Records excerpted from a collection
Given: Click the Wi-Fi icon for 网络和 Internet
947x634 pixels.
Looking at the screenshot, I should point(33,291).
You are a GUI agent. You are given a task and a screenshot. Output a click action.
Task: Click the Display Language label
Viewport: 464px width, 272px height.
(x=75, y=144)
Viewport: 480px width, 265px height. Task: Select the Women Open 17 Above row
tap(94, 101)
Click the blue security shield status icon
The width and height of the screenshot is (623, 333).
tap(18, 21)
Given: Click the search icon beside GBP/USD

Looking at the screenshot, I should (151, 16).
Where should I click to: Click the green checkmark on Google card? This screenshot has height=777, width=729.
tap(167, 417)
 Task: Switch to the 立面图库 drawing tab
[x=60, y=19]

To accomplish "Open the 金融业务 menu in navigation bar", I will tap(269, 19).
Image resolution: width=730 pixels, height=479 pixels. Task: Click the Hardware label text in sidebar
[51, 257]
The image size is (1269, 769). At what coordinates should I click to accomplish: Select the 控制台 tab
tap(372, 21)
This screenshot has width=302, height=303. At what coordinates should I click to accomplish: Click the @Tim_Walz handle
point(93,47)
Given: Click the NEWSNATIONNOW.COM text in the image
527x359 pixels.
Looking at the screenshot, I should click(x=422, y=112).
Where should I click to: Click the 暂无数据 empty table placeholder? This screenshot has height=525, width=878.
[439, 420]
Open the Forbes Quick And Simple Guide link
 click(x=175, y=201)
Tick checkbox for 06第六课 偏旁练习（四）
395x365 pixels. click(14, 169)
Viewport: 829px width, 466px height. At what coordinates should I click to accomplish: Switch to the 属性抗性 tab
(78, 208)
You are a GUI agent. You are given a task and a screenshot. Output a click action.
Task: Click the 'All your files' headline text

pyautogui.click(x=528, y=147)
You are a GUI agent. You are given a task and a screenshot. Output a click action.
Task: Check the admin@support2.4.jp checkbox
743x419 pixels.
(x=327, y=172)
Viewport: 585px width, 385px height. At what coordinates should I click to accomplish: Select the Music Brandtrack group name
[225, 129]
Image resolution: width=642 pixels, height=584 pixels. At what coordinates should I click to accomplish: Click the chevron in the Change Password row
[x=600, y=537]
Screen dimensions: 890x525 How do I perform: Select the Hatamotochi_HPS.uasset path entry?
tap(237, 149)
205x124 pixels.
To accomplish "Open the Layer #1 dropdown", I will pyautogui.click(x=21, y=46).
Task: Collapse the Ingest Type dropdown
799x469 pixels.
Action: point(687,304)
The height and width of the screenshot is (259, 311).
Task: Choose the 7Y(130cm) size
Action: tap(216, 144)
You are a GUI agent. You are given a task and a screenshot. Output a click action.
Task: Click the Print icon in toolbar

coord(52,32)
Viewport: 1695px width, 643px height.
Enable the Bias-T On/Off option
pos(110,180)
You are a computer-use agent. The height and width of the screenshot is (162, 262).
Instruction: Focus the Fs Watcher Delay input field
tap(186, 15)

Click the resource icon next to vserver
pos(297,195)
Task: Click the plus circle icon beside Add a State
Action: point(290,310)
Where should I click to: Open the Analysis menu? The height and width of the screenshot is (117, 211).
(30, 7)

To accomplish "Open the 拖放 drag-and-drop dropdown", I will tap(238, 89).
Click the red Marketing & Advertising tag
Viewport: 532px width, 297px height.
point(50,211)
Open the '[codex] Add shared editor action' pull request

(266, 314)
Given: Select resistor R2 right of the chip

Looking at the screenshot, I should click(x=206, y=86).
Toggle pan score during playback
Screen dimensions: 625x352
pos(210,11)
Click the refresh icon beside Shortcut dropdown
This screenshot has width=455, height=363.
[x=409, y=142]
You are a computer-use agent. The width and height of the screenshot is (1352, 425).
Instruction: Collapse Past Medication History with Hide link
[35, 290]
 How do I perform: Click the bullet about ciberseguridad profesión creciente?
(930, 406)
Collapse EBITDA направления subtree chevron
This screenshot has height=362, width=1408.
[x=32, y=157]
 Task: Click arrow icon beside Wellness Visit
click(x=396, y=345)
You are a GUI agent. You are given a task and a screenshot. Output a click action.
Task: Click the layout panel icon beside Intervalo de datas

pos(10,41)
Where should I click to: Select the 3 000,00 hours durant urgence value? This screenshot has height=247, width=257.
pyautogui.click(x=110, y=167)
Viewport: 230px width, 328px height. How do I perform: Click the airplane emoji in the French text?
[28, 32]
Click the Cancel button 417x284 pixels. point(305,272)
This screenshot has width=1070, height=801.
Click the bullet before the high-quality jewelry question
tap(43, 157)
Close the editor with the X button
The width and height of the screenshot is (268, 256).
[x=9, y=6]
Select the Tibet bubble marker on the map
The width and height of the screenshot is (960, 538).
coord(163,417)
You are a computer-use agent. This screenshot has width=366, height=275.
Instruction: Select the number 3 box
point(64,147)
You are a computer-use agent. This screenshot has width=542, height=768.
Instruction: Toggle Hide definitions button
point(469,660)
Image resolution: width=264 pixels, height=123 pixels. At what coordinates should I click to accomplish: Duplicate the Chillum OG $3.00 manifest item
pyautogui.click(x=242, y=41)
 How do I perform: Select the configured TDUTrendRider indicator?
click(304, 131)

Directions: Find the word "will" in the entries, then copy out every line that has it.

Result for this task:
To accomplish "Open the 金融业务 menu in navigation bar", I will tap(269, 19).
To accomplish "Open the Layer #1 dropdown", I will pyautogui.click(x=21, y=46).
To accomplish "Open the 拖放 drag-and-drop dropdown", I will tap(238, 89).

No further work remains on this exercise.